───── Dataset extract ─────

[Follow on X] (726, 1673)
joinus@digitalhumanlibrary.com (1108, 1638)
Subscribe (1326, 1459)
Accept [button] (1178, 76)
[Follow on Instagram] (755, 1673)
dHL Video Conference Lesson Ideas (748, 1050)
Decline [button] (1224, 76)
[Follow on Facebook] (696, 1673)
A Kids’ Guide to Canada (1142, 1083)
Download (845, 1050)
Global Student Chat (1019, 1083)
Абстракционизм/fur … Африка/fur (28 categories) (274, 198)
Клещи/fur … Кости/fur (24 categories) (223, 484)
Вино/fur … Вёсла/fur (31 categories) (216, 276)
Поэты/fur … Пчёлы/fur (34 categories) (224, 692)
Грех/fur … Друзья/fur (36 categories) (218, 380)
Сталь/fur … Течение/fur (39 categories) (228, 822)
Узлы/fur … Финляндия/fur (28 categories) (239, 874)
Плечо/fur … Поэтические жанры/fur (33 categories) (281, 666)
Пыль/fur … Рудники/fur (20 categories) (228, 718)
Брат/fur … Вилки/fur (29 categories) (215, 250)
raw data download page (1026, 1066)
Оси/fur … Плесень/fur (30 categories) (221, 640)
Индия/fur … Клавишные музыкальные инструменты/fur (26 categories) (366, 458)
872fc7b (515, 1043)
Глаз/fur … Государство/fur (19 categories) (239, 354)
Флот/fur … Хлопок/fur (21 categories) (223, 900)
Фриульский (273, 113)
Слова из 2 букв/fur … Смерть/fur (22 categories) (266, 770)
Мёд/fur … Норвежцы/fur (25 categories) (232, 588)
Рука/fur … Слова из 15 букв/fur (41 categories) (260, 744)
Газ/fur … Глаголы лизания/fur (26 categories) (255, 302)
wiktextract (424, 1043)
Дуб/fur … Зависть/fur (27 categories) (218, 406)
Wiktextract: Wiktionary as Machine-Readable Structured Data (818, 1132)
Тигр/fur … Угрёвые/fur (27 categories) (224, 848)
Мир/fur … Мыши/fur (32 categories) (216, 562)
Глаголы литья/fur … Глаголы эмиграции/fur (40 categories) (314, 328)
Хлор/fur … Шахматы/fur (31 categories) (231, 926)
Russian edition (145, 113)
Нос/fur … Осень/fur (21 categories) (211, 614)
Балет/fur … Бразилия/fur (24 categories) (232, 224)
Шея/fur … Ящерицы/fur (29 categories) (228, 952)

─────

• [Exercise goal] The lines above starting at the one that contains "Газ/fur … Глаголы" and ending at the one that contains "Нос/fur … Осень/fur" must be transcribed exactly, and no other lines may appear.

• [Exercise answer]
Газ/fur … Глаголы лизания/fur (26 categories) (255, 302)
wiktextract (424, 1043)
Дуб/fur … Зависть/fur (27 categories) (218, 406)
Wiktextract: Wiktionary as Machine-Readable Structured Data (818, 1132)
Тигр/fur … Угрёвые/fur (27 categories) (224, 848)
Мир/fur … Мыши/fur (32 categories) (216, 562)
Глаголы литья/fur … Глаголы эмиграции/fur (40 categories) (314, 328)
Хлор/fur … Шахматы/fur (31 categories) (231, 926)
Russian edition (145, 113)
Нос/fur … Осень/fur (21 categories) (211, 614)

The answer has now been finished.